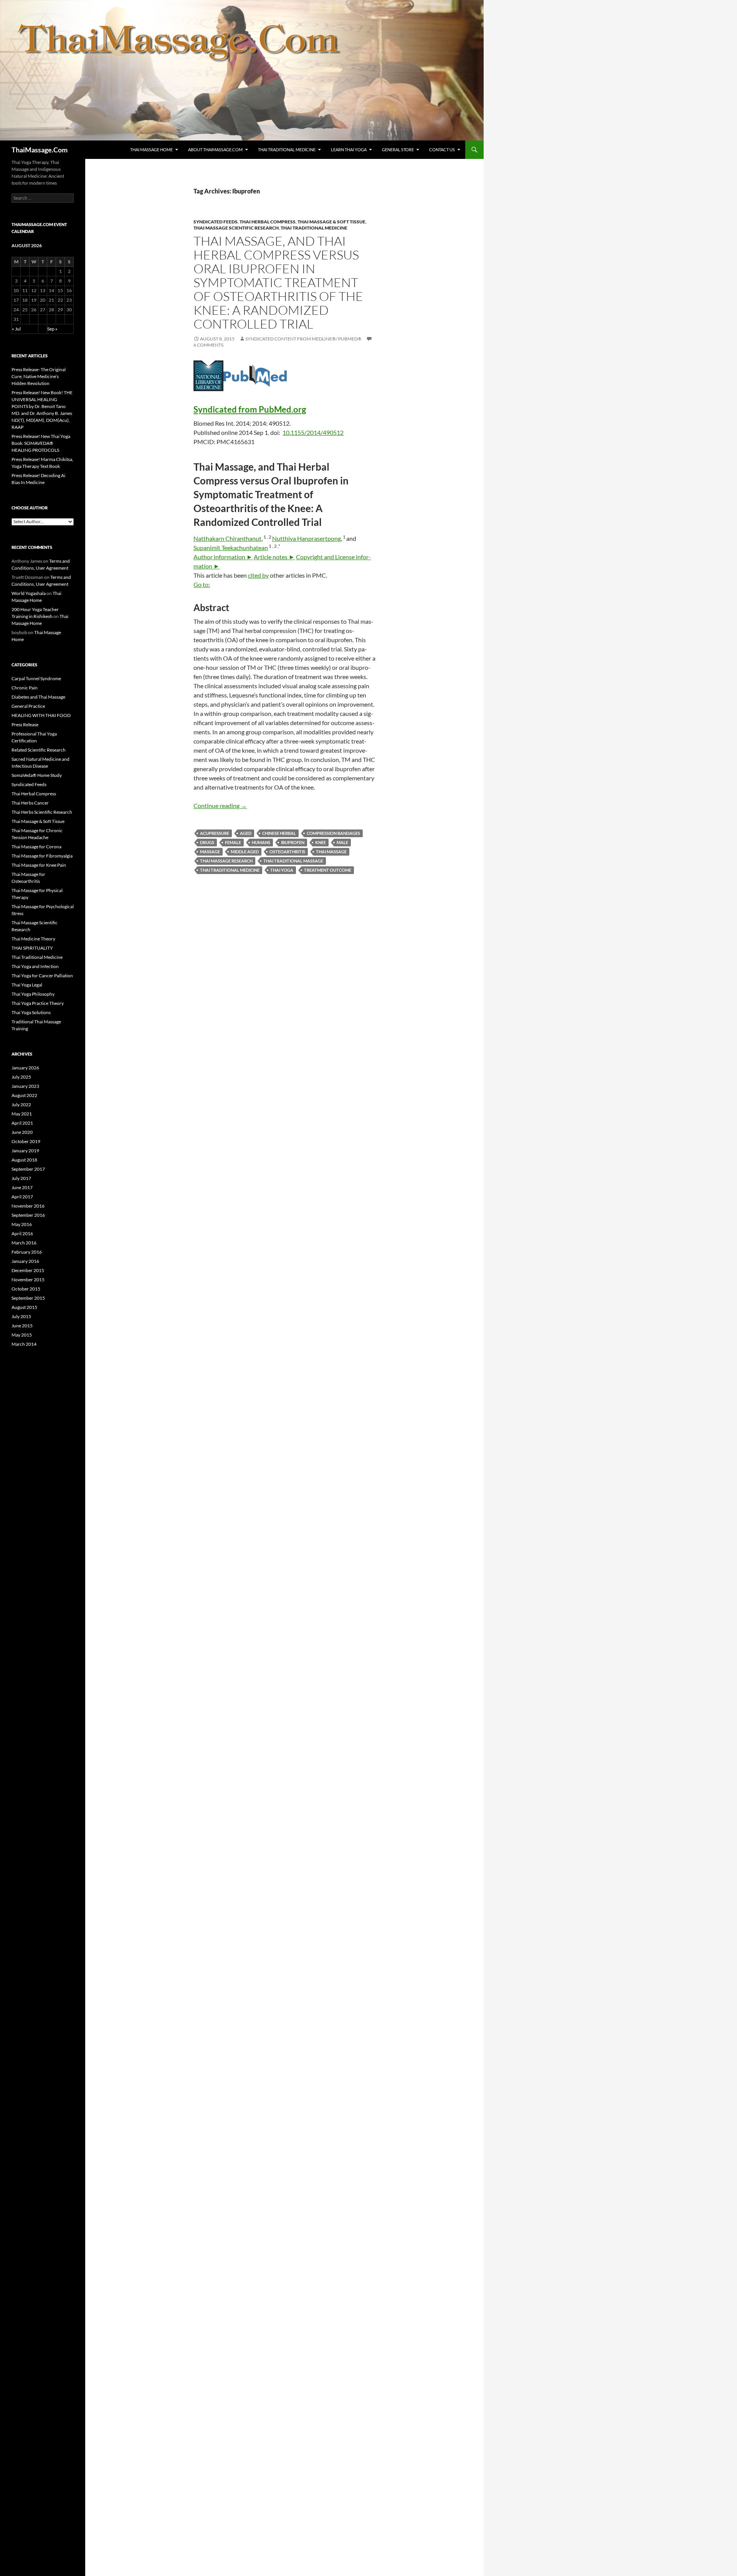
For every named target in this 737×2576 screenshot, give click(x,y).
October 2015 (26, 1289)
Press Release (25, 724)
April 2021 (22, 1123)
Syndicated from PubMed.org (249, 409)
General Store (398, 149)
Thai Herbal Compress (268, 222)
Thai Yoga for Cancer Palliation (42, 975)
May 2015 (22, 1335)
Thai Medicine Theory (33, 939)
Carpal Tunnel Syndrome (36, 678)
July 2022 (21, 1104)
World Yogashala (29, 593)
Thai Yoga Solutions (31, 1012)
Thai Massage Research (226, 860)
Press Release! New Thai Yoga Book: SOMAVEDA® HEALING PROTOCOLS (41, 443)
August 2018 (24, 1160)
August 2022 (24, 1095)
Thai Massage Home (151, 149)
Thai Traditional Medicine (287, 149)
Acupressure (214, 833)
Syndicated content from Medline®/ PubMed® (303, 339)
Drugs (207, 842)
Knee (320, 842)
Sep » (52, 329)
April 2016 (22, 1233)
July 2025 (21, 1077)
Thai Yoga (281, 869)
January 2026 (25, 1068)
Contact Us (442, 149)
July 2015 (21, 1316)
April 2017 (22, 1197)
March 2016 (24, 1243)
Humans (261, 842)
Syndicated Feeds (215, 222)
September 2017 (28, 1169)
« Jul (16, 329)
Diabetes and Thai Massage (38, 697)
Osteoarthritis (287, 851)
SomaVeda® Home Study (37, 775)
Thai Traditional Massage (293, 860)
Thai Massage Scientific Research (236, 228)
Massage (210, 851)
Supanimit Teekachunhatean (230, 547)
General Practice (28, 706)
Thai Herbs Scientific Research (42, 812)
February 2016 (27, 1252)
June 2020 (22, 1132)
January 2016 (25, 1261)
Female (233, 842)
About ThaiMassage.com (215, 149)
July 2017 (21, 1178)
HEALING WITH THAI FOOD (41, 715)
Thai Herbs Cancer (30, 803)
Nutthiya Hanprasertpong (306, 538)
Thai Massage (331, 851)
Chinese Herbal (279, 833)
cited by (258, 575)
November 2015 (28, 1279)
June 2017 (22, 1187)
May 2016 (22, 1224)
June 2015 (22, 1325)
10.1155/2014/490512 (313, 432)
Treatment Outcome (327, 869)
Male (342, 842)
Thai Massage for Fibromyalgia (42, 856)
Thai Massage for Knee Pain (39, 865)
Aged (245, 833)
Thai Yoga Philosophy (33, 994)
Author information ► (223, 556)
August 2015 (24, 1307)
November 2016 (28, 1206)
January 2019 (25, 1150)
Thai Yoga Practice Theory (38, 1003)
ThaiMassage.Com (40, 149)
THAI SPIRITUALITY (32, 948)
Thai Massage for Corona (36, 846)
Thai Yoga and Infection (35, 966)
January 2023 (25, 1086)
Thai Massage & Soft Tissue (331, 222)
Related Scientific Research (39, 750)
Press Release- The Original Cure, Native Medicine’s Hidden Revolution (39, 376)
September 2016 (28, 1215)
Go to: (201, 584)
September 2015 (28, 1298)
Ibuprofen (292, 842)
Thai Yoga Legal (27, 985)
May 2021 (22, 1114)
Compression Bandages (333, 833)
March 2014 (24, 1344)
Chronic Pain (25, 688)
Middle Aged (245, 851)
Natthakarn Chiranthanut (227, 538)
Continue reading (220, 805)
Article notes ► (274, 556)
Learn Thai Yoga (349, 149)
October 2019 (26, 1141)
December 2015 (28, 1270)
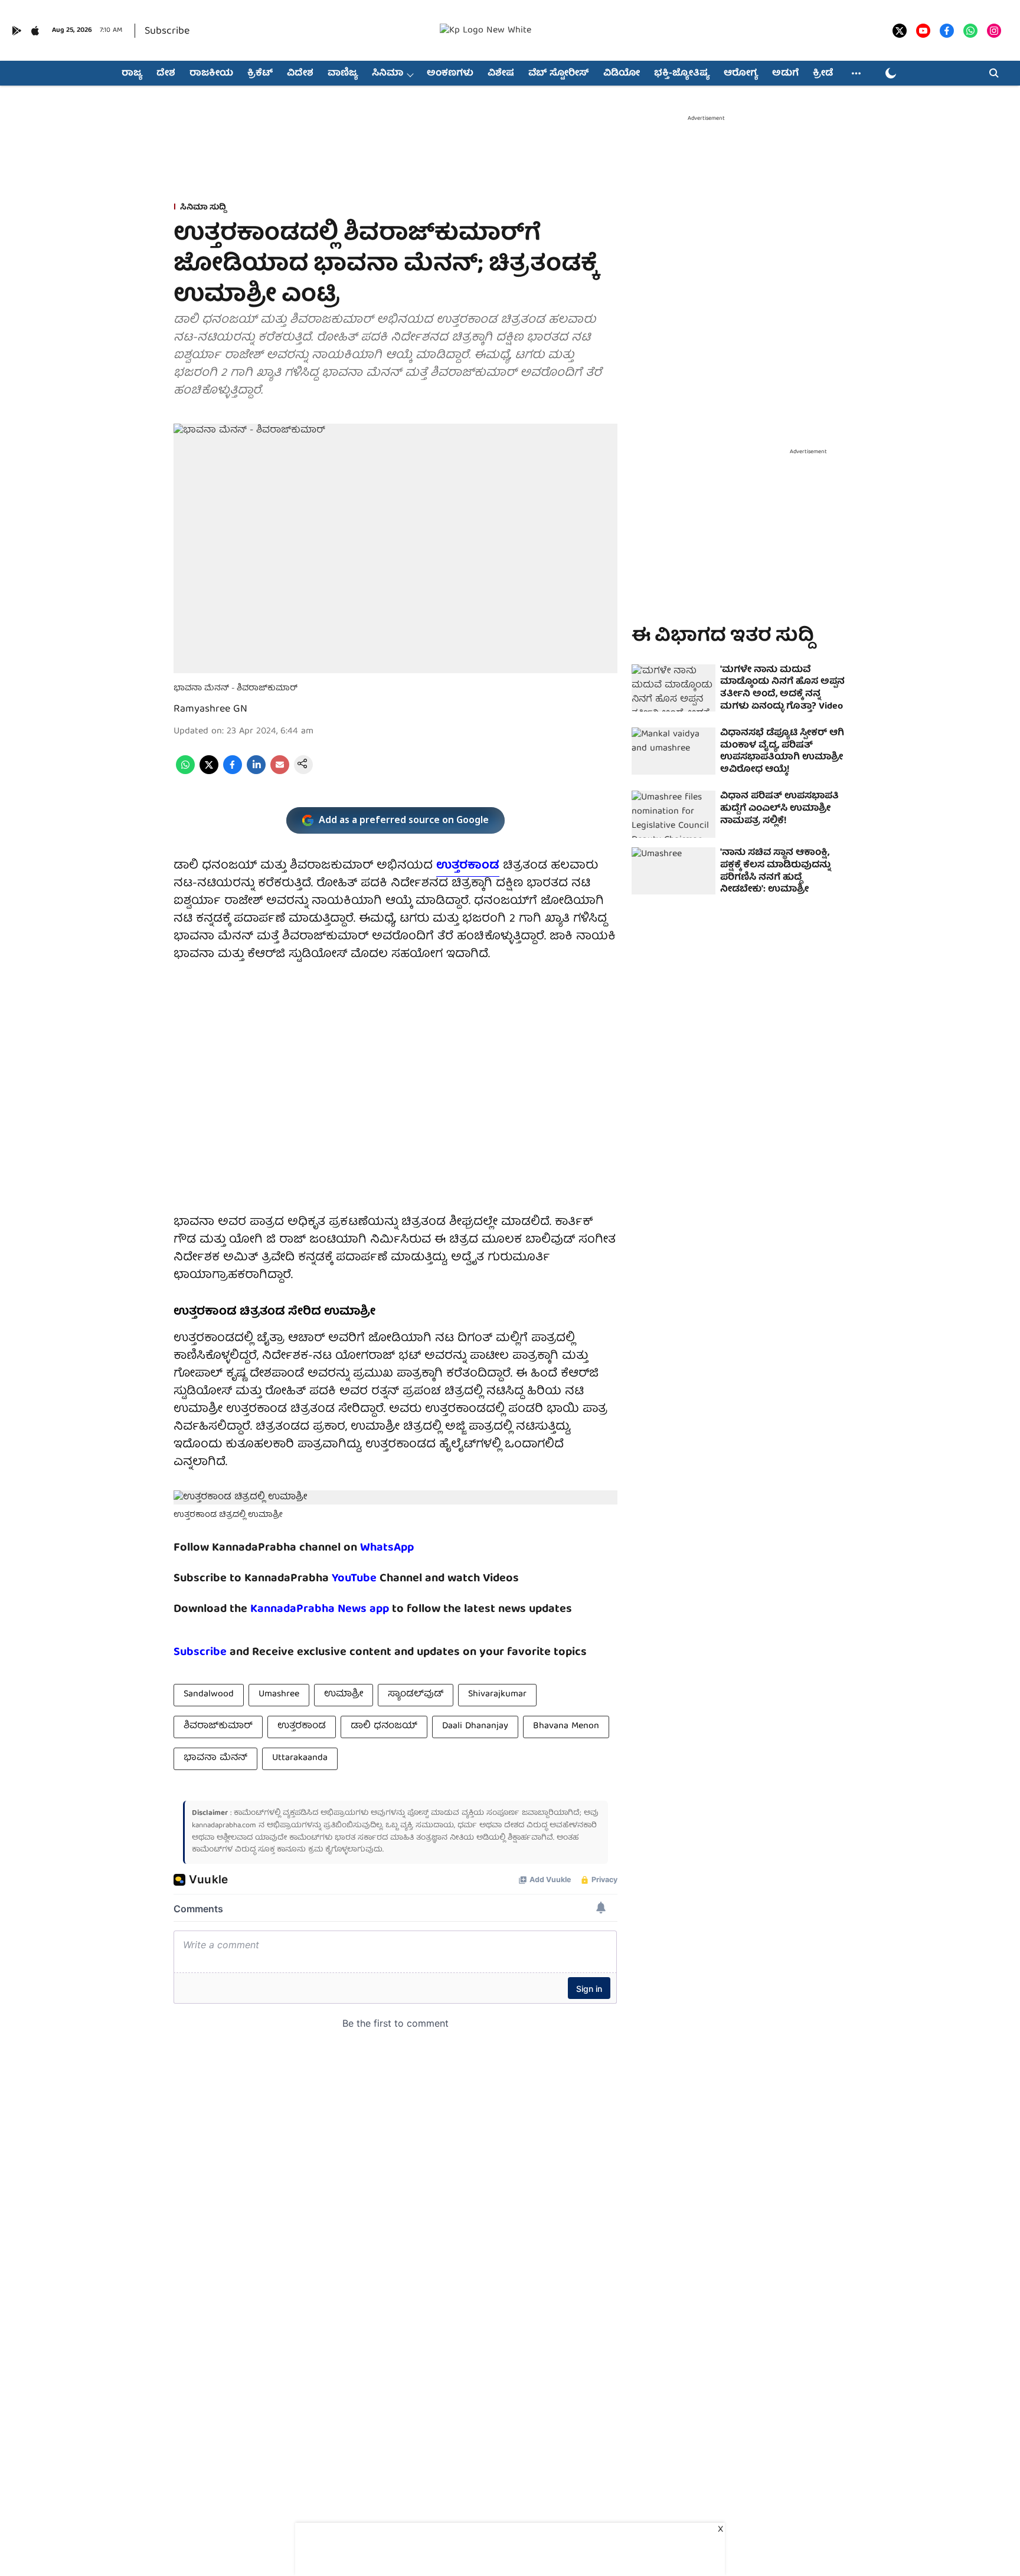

----

__Work order__: All the records above need to be given again word for word. Skip the pictures.

__Result for this exercise__:
For every named target in this 737×2576 screenshot, give click(x,y).
October 2015 (26, 1289)
Press Release (25, 724)
April 2021 (22, 1123)
Syndicated from PubMed.org (249, 409)
General Store (398, 149)
Thai Herbal Compress (268, 222)
Thai Yoga for Cancer Palliation (42, 975)
May 2015 (22, 1335)
Thai Medicine Theory (33, 939)
Carpal Tunnel Syndrome (36, 678)
July 2022 (21, 1104)
World Yogashala (29, 593)
Thai Yoga Solutions (31, 1012)
Thai Massage Research (226, 860)
Press Release! New Thai Yoga Book: SOMAVEDA® HEALING PROTOCOLS (41, 443)
August 2018 (24, 1160)
August 2022 (24, 1095)
Thai Massage Home (151, 149)
Thai Traditional Medicine (287, 149)
Acupressure (214, 833)
Syndicated content from Medline®/ PubMed® (303, 339)
Drugs (207, 842)
Knee (320, 842)
Sep » (52, 329)
April 2016 (22, 1233)
July 2025 (21, 1077)
Thai Yoga (281, 869)
January 2026 (25, 1068)
Contact Us (442, 149)
July 2015 (21, 1316)
April 2017 (22, 1197)
March 2016 (24, 1243)
Humans (261, 842)
Syndicated Feeds (215, 222)
September 2017 (28, 1169)
« Jul (16, 329)
Diabetes and Thai Massage (38, 697)
Osteoarthritis (287, 851)
SomaVeda® Home Study (37, 775)
Thai Traditional Massage (293, 860)
Thai Massage Scientific Research (236, 228)
Massage (210, 851)
Supanimit Teekachunhatean (230, 547)
General Practice (28, 706)
Thai Herbs Scientific Research (42, 812)
February 2016 (27, 1252)
June 2020 (22, 1132)
January 2016 (25, 1261)
Female (233, 842)
About ThaiMassage.com (215, 149)
July 2017 (21, 1178)
HEALING WITH THAI FOOD (41, 715)
Thai Herbs Cancer (30, 803)
Nutthiya Hanprasertpong (306, 538)
Thai Massage (331, 851)
Chinese Herbal (279, 833)
cited by (258, 575)
November 2015 (28, 1279)
June 2017 (22, 1187)
May 2016 (22, 1224)
June 2015 (22, 1325)
10.1155/2014/490512 (313, 432)
Treatment Outcome (327, 869)
Male (342, 842)
Thai Massage for Fibromyalgia (42, 856)
Thai Massage for Knee Pain (39, 865)
Aged (245, 833)
Thai Yoga Philosophy (33, 994)
Author information ► (223, 556)
August 2015 (24, 1307)
November 2016 (28, 1206)
January 2019 (25, 1150)
Thai Yoga Practice Theory (38, 1003)
ThaiMassage.Com (40, 149)
THAI SPIRITUALITY (32, 948)
Thai Massage for Corona (36, 846)
Thai Yoga and Infection (35, 966)
January 2023 (25, 1086)
Thai Massage & Soft Tissue (331, 222)
Related Scientific Research (39, 750)
Press Release- The Original Cure, Native Medicine’s Hidden Revolution (39, 376)
September 2016 (28, 1215)
Go to: (201, 584)
September 2015 (28, 1298)
Ibuprofen (292, 842)
Thai Yoga Legal (27, 985)
May 2021 (22, 1114)
Compression Bandages (333, 833)
March 2014 (24, 1344)
Chronic Pain (25, 688)
Middle Aged (245, 851)
Natthakarn Chiranthanut (227, 538)
Continue reading (220, 805)
Article notes ► (274, 556)
Learn Thai Yoga (349, 149)
October 2019 (26, 1141)
December 2015 (28, 1270)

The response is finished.